Port over block allocator interface (with token ids)

2025-09-09 03:14:53 +00:00 · 2024-08-01 13:41:07 +00:00 · 2024-08-01 13:41:07 +00:00 · 5d482d4da2
commit 5d482d4da2
parent 4562c16048
3 changed files with 123 additions and 51 deletions
--- a/backends/v3/src/block_allocator.rs
+++ b/backends/v3/src/block_allocator.rs
@ -1,16 +1,18 @@
-use std::cmp::min;
+use std::{cmp::min, sync::Arc};
 use tokio::sync::{mpsc, oneshot};
 #[derive(Debug, Clone)]
 pub(crate) struct BlockAllocation {
    pub blocks: Vec<u32>,
    pub slots: Vec<u32>,
    pub allocation_id: u64,
    block_allocator: BlockAllocator,
 }
 impl Drop for BlockAllocation {
    fn drop(&mut self) {
-        self.block_allocator.free(self.blocks.clone())

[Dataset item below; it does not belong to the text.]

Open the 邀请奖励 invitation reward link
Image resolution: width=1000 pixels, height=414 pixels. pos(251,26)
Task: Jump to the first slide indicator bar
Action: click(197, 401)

+        self.block_allocator
            .free(self.blocks.clone(), self.allocation_id)
    }
 }
@ -42,11 +44,16 @@ impl BlockAllocator {
        }
    }
-    pub(crate) async fn allocate(&self, tokens: u32) -> Option<BlockAllocation> {
+    pub(crate) async fn allocate(
        &self,
        tokens: u32,
        prefill_tokens: Option<Arc<Vec<u32>>>,
    ) -> Option<BlockAllocation> {
        let (response_sender, response_receiver) = oneshot::channel();
        self.block_allocator
            .send(BlockAllocatorCommand::Allocate {
                tokens,
                prefill_tokens,
                response_sender,
            })
            .unwrap();
@ -54,16 +61,20 @@ impl BlockAllocator {
        response_receiver
            .await
            .unwrap()
-            .map(|(blocks, slots)| BlockAllocation {
+            .map(|(blocks, slots, allocation_id)| BlockAllocation {
                blocks,
                slots,
                allocation_id,
                block_allocator: self.clone(),
            })
    }
-    pub(crate) fn free(&self, blocks: Vec<u32>) {
+    pub(crate) fn free(&self, blocks: Vec<u32>, allocation_id: u64) {
        self.block_allocator
-            .send(BlockAllocatorCommand::Free { blocks })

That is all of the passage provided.